### Task set:
- 1) Name every person identified by name in the From, To, and CC header lines of the mailing-list message.
- 2) Duplicate the part of the mailing-list message starting with "From: Nathan <nathan@webr3.org>" and going on through "of the mail).".
- 3) According to the section quoted in the mailing-list message, which two parts of a URI are case-insensitive and should be normalized to lowercase?

### Selected passage:
Re: URI Comparisons: RFC 2616 vs. RDF from Nathan on 2011-01-20 (public-lod@w3.org from January 2011)

From: Nathan <nathan@webr3.org>
Date: Thu, 20 Jan 2011 14:29:35 +0000
To: Dave Reynolds <dave.e.reynolds@gmail.com>
CC: "public-lod@w3.org" <public-lod@W3.ORG>, Alan Ruttenberg <alanruttenberg@gmail.com>
Message-ID: <4D3846CF.9040701@webr3.org>
Hi Dave,

Generally I agree, will address a few specific points in line (just to 
address them) then summarize my intended goals at the end (being the 
substance of the mail).

Dave Reynolds wrote:
> The URI spec (rfc3986[1]) does allow this usage. In particular Section 6
> Normalization and Comparison says:
> 
> """URI comparison is performed for some particular purpose.  Protocols 
> or implementations that compare URIs for different purposes will
>    often be subject to differing design trade-offs in regards to how
>    much effort should be spent in reducing aliased identifiers.  This
>    section describes various methods that may be used to compare URIs,
>    the trade-offs between them, and the types of applications that might
>    use them."""
> 
> and
> 
> """We use the terms "different" and
>    "equivalent" to describe the possible outcomes of such comparisons,
>    but there are many application-dependent versions of equivalence."""
> 
> While RDF predates this spec it seems to me that the RDF usage remains
> consistent with it. The purpose of comparison in RDF is different from
> that of cache retrieval of web pages or message delivery of email.

Indeed, I also read though:

    For all URIs, the hexadecimal digits within a percent-encoding
    triplet (e.g., "%3a" versus "%3A") are case-insensitive and therefore
    should be normalized to use uppercase letters for the digits A-F.

    When a URI uses components of the generic syntax, the component
    syntax equivalence rules always apply; namely, that the scheme and
    host are case-insensitive and therefore should be normalized to
    lowercase...
    - http://tools.ietf.org/html/rfc3986#section-6.2.2.1

And took the "For all" and "always" to literally mean "for all" and 
"always".

### Dataset extract:
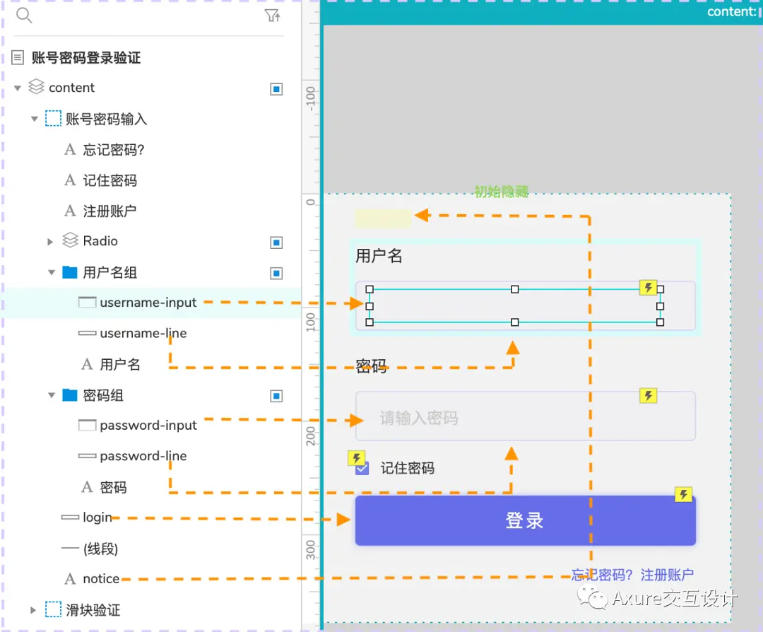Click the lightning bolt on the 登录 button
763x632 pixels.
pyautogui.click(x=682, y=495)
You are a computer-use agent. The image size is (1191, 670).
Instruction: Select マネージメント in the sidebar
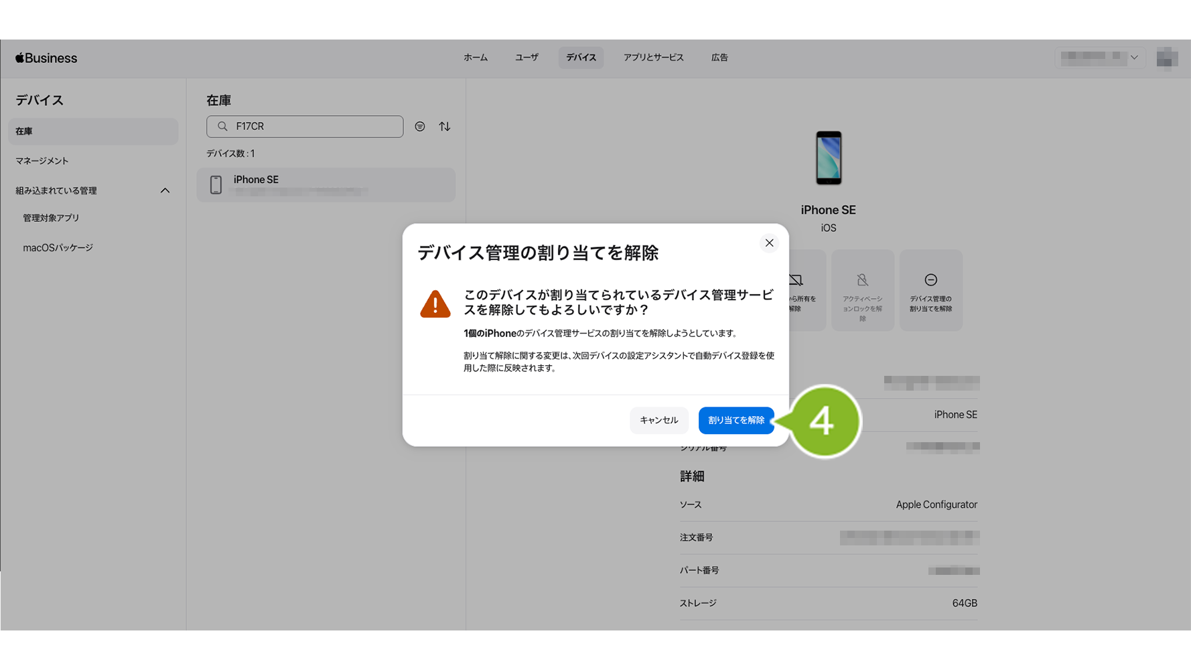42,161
==
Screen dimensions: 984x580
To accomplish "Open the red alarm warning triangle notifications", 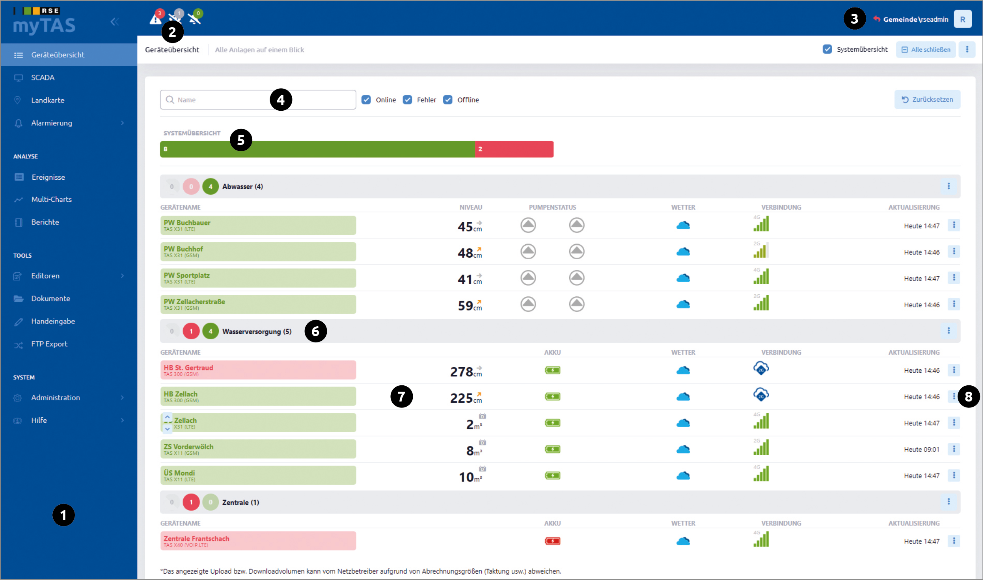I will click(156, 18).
==
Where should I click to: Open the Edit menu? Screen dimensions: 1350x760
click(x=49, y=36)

### The replies:
- 1) Nathan, Dave Reynolds, Alan Ruttenberg

- 2)
From: Nathan <nathan@webr3.org>
Date: Thu, 20 Jan 2011 14:29:35 +0000
To: Dave Reynolds <dave.e.reynolds@gmail.com>
CC: "public-lod@w3.org" <public-lod@W3.ORG>, Alan Ruttenberg <alanruttenberg@gmail.com>
Message-ID: <4D3846CF.9040701@webr3.org>
Hi Dave,

Generally I agree, will address a few specific points in line (just to 
address them) then summarize my intended goals at the end (being the 
substance of the mail).

- 3) The scheme and the host.